FIG 4.

Data representation and results for the case study of a network of auxotrophic E. coli strains. (A) In the original experiment, single-gene knockout E. coli auxotrophs were cocultured in minimal medium. For the ΔA mutant to grow, it must receive amino acid A from the ΔB mutant, which in turn must receive another amino acid, B, for growth. Auxotroph strains were constructed for the following amino acids: cysteine, phenylalanine, glycine, histidine, isoleucine, leucine, methionine, proline, arginine, serine, threonine, tryptophan, and tyrosine. (B) Auxotroph strain fold changes in ascending order.

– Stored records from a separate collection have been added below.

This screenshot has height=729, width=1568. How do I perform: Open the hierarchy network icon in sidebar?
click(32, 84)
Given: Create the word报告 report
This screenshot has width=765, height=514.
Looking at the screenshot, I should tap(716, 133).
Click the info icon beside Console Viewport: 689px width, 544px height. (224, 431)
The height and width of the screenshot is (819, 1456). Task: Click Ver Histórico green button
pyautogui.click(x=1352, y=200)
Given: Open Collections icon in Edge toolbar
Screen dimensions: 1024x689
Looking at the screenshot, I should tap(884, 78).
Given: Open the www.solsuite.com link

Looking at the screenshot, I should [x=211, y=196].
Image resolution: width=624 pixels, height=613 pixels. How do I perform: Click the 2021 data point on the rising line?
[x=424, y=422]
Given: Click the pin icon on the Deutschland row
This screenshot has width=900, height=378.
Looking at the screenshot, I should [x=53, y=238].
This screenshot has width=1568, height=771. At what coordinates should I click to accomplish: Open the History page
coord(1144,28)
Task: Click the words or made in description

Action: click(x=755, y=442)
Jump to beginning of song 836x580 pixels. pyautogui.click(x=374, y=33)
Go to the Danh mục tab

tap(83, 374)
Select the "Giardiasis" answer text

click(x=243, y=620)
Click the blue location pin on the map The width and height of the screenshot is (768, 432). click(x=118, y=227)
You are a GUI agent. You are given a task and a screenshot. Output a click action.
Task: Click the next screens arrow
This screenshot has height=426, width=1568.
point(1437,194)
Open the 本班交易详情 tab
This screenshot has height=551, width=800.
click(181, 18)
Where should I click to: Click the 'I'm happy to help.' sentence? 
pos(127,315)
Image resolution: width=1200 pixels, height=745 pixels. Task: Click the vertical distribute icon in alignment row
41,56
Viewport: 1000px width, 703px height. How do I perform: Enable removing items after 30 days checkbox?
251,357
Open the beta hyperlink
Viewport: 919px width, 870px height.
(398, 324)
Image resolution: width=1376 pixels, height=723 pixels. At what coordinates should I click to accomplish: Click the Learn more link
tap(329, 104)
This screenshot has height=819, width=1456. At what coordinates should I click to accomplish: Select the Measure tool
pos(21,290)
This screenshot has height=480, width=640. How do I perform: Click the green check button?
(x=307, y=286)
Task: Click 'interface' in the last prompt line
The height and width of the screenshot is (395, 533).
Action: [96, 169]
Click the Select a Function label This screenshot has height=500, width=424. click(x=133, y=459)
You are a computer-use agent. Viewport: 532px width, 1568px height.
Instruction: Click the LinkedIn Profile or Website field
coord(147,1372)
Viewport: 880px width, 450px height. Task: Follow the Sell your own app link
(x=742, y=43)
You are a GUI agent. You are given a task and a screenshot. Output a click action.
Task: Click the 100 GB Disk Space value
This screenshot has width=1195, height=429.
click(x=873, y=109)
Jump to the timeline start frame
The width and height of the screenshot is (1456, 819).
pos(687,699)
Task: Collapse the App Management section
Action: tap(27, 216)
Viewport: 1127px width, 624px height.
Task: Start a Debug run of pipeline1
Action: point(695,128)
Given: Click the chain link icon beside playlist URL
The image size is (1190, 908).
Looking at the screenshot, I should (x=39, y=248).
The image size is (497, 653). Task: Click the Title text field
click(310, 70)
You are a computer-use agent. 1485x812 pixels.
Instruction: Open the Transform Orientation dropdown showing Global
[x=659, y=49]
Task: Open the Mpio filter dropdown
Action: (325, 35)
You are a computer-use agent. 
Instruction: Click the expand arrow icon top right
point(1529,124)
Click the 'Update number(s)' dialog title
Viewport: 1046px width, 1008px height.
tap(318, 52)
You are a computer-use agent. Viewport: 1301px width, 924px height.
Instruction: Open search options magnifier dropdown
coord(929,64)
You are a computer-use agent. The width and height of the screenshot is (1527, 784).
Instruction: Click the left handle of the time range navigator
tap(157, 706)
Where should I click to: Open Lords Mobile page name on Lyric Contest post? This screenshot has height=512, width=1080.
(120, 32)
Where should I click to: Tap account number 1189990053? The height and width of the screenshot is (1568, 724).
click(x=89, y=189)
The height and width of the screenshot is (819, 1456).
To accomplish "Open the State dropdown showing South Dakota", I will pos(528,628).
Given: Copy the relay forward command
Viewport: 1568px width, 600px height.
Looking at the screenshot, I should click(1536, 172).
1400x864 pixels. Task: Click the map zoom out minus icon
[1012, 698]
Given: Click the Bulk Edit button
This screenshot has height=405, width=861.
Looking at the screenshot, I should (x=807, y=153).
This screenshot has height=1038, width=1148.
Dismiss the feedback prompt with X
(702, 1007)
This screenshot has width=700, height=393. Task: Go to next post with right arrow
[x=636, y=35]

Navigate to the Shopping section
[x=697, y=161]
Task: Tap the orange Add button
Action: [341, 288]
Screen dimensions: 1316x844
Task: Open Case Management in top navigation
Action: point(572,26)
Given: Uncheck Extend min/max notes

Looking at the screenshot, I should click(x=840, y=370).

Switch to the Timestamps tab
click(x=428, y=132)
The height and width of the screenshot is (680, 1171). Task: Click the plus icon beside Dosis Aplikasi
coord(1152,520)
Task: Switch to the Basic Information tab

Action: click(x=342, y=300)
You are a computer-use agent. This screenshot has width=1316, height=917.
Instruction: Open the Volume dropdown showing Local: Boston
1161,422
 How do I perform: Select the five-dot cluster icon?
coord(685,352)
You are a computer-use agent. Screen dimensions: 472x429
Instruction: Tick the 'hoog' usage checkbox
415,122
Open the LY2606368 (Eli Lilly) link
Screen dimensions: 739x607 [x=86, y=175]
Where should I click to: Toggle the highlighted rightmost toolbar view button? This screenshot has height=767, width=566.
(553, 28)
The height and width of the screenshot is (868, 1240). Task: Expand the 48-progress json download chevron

E. coli strains had a weak response (fold change ≤ 2) 90 times and failed to grow 9 times (green circles). In 92 instances, the E. coli auxotroph population more than doubled over the course of 84 h. (C) ROC curves for all 182 observations were determined for a random forest classifier using 28 amino acids as predictors. Single-value thresholds based on the biosynthetic costs of knocked-out amino acids resulted in poorer performance than the random forest algorithm. (D) Trajectory of a learning curve built for the E. coli interactions (solid line) closely resembles that of the learning curve for in silico communities with 20 organisms (dashed line). (E) Ranking of 28 amino acids according to their effects on prediction accuracy when randomly permuted. Amino acids corresponding to the receiver strain are enriched near the top of the list. A suffix “p” indicates that the predictive feature belongs to the giver strain. A single case of a Δmethionine mutant cocultured with a Δcysteine mutant is shown in Fig. S2.